2021.08.17
ディープインパクト系の台頭
新馬戦のスタートから2カ月が経過して8月の声が聞こえると、主に勝ち上がり組を対象とするオープンレースが編成されるようになりました。その口開けとなった8月7日(土)の新潟・ダリア賞(芝1400m)は、好位から抜け出しを図るベルウッドブラボーがコムストックロードとの叩き合いを制しました。評判の高い新種牡馬シルバーステートの血を引く2頭のワンツーフィニッシュでした。この賞金を加算して、2歳リーディング全体のトップの座を固めたシルバーステート。やや短距離に偏っていた成績も徐々に幅を広げて、しばらくは安心して見ていられそうです。
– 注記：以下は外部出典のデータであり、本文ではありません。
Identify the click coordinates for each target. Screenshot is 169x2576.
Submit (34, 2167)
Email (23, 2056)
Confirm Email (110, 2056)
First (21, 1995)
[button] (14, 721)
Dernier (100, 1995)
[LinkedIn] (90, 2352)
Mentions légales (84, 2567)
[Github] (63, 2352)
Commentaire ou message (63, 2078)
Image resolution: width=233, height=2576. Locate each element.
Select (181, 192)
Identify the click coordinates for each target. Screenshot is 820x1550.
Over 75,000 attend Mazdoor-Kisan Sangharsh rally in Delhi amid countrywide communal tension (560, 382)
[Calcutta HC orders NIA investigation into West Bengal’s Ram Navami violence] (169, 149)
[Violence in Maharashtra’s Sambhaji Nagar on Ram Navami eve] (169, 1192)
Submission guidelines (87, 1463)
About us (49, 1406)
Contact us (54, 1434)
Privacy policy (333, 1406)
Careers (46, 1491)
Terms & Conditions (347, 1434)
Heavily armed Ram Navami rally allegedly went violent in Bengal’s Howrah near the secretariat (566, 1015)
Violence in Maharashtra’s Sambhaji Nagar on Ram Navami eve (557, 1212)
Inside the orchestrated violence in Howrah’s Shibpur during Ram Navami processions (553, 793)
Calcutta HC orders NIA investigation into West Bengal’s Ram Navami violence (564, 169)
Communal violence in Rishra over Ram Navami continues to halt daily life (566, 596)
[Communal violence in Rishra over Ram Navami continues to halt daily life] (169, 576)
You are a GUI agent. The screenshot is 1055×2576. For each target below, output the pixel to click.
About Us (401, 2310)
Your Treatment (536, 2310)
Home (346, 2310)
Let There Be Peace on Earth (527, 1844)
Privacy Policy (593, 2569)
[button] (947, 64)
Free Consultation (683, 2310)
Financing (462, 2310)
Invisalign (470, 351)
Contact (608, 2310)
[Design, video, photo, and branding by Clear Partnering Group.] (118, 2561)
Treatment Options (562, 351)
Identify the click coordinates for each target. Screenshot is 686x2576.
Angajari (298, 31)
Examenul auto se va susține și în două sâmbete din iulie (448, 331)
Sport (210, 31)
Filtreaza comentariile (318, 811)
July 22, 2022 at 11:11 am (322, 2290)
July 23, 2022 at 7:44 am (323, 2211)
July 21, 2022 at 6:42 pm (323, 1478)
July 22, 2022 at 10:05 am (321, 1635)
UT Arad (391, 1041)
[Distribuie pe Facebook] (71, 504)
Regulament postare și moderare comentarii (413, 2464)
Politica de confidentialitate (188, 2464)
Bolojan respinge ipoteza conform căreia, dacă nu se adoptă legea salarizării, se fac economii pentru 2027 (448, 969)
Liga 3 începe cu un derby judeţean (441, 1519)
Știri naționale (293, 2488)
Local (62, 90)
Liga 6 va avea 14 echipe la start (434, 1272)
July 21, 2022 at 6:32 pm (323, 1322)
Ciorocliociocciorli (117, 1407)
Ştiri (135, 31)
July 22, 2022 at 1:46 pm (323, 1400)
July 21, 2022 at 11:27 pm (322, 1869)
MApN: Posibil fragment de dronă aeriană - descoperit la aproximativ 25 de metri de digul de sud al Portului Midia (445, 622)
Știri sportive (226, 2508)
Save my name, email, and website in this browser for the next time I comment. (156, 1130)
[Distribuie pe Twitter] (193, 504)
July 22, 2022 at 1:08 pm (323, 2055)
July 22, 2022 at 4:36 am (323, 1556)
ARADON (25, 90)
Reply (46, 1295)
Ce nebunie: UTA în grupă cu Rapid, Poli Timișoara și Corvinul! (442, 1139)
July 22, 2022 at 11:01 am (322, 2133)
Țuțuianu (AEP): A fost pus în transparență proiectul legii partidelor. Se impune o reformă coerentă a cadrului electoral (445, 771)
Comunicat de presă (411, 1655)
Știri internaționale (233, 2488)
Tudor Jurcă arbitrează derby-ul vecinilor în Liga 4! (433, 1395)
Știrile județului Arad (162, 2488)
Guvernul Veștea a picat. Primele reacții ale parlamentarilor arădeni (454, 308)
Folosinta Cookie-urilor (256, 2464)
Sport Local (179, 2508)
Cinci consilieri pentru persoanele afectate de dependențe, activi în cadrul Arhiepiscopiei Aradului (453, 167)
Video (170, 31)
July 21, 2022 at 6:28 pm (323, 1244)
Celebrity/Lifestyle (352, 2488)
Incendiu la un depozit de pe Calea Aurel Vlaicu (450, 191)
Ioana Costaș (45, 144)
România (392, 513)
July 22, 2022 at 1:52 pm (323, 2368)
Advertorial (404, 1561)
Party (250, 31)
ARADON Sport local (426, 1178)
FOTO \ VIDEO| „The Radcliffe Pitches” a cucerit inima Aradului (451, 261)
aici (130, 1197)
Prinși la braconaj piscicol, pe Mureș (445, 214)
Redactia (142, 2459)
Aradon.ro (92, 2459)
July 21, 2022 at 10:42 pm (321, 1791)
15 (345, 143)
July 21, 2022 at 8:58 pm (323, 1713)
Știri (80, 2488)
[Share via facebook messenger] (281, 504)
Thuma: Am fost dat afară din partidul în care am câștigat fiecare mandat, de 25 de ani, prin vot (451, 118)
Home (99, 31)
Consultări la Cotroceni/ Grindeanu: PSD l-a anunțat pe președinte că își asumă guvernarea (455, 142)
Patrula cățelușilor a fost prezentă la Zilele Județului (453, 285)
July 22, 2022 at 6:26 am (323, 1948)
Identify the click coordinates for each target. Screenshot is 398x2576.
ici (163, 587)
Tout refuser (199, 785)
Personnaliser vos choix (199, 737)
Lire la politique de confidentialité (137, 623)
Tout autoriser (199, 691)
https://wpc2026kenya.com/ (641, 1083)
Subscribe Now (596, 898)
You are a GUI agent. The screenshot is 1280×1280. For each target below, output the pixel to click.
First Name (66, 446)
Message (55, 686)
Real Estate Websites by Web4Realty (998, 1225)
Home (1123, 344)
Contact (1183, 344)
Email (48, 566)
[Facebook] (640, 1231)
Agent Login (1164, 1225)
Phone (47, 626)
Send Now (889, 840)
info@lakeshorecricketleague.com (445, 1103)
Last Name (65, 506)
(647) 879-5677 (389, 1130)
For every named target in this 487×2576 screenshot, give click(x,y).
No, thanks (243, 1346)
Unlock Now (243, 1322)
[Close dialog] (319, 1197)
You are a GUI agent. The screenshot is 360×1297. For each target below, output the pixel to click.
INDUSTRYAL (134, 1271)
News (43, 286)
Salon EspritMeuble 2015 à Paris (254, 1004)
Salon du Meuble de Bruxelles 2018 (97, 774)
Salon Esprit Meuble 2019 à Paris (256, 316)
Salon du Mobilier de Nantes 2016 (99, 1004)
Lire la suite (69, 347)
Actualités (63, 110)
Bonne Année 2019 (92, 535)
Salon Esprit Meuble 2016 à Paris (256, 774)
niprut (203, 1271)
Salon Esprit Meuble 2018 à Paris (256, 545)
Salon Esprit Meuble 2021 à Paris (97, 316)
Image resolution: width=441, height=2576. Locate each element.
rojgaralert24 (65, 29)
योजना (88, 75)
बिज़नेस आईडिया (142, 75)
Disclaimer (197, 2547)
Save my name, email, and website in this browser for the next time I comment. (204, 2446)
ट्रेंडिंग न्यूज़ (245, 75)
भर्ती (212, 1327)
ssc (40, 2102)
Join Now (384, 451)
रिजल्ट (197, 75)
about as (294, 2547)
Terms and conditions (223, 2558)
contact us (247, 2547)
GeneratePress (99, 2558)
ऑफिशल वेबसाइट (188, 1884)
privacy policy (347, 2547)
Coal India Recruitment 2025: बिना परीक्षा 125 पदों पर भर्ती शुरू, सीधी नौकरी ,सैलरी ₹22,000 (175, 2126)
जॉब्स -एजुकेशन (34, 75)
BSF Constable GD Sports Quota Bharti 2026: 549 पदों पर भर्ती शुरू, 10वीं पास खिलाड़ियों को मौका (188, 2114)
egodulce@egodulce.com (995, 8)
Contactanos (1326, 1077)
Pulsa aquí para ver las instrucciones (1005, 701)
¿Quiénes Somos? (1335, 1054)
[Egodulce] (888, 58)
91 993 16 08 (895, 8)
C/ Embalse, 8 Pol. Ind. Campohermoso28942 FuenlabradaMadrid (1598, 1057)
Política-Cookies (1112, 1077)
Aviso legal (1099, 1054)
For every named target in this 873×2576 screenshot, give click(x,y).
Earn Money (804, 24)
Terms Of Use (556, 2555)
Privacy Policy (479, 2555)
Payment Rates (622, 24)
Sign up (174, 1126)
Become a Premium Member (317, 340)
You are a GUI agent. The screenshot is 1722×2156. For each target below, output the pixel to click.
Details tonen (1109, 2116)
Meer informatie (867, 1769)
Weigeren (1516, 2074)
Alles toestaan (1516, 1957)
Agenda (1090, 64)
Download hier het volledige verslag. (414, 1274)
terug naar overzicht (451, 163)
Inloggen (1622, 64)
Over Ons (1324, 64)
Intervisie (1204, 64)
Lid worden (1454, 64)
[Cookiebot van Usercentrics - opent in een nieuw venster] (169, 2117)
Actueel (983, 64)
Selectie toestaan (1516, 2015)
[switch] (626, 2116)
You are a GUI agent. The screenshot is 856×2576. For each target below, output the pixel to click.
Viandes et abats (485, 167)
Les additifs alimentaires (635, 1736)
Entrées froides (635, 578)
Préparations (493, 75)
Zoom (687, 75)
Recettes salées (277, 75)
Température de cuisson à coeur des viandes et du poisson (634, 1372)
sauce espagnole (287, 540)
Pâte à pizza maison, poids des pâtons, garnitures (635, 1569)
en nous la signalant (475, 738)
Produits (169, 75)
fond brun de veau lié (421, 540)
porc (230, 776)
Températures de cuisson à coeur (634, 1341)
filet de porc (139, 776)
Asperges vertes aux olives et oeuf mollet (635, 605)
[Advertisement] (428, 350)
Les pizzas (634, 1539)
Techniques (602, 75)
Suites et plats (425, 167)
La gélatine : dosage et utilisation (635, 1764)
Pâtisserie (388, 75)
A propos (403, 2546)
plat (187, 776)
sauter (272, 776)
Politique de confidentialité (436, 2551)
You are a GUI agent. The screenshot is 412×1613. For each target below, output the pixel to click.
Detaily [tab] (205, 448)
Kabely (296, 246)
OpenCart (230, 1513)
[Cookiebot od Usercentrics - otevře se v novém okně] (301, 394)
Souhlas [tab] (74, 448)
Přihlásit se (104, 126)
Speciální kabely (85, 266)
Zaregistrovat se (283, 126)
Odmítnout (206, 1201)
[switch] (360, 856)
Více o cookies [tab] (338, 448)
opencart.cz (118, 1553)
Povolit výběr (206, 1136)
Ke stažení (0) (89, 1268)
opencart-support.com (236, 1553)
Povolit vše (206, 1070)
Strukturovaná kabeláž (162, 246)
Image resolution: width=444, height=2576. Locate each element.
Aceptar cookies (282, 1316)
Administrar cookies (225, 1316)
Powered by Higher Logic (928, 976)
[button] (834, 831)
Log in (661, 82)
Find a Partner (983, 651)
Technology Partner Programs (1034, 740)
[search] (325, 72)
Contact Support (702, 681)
シルバーステートは、藤原英昭調教師と福永祐一騎手の“ダービー請負コンビ”の下で将来を期待される逸材でしたが、3歳クラシックシーズンを全休するなど故障がちなのが玉に瑕。結局、通算5戦4勝と底を見せないまま屈腱炎を再発した“未完の大器”は、父ディープ在命の2018年から、日高の優駿スタリオンステーションに種付料80万円で供用されます。日高の生産者の皆さんが大喜びしたのは無論でした。産駒デビュー前から小刻みながら年々評価を上げて、今年は150万円と倍増近い勢いを誇示しています。先月のセレクトセールでは、ノーザンファーム生産の1歳牡馬が“ショウナン”の冠名でお馴染みの国本哲秀さんに税込2億8600万円の高額で落札され話題を呼びました。評判はまさに“鰻登り”です。日本馬産界の“総本山”社台スタリオンステーションから招聘のオファーが届く可能性もありそうで、もしそうなれば“ポスト・ディープ”の大本命は、この馬で決まりかもしれませんね。
それから1週間、先週土曜の小倉・フェニックス賞(芝1200m)は、ナムラクレアが新馬 3着からの折り返しで経験を生かしてアッサリ抜け出し初勝利。ディープ系ミッキーアイルの血でした。ミッキーアイルは今年が2世代目の新進サイアーですが、昨年も産駒のメイケイエールがG3・小倉2歳S、G3・ファンタジーS、G2・チューリップ賞と重賞3勝の大手柄を立てました。白毛の祖シラユキヒメの曾孫で、桜花賞馬ソダシは同じファミリーの出身。この馬は父ミッキーと同じ鹿毛に出ましたが、気性難を克服できれば更なる大仕事が期待される逸材です。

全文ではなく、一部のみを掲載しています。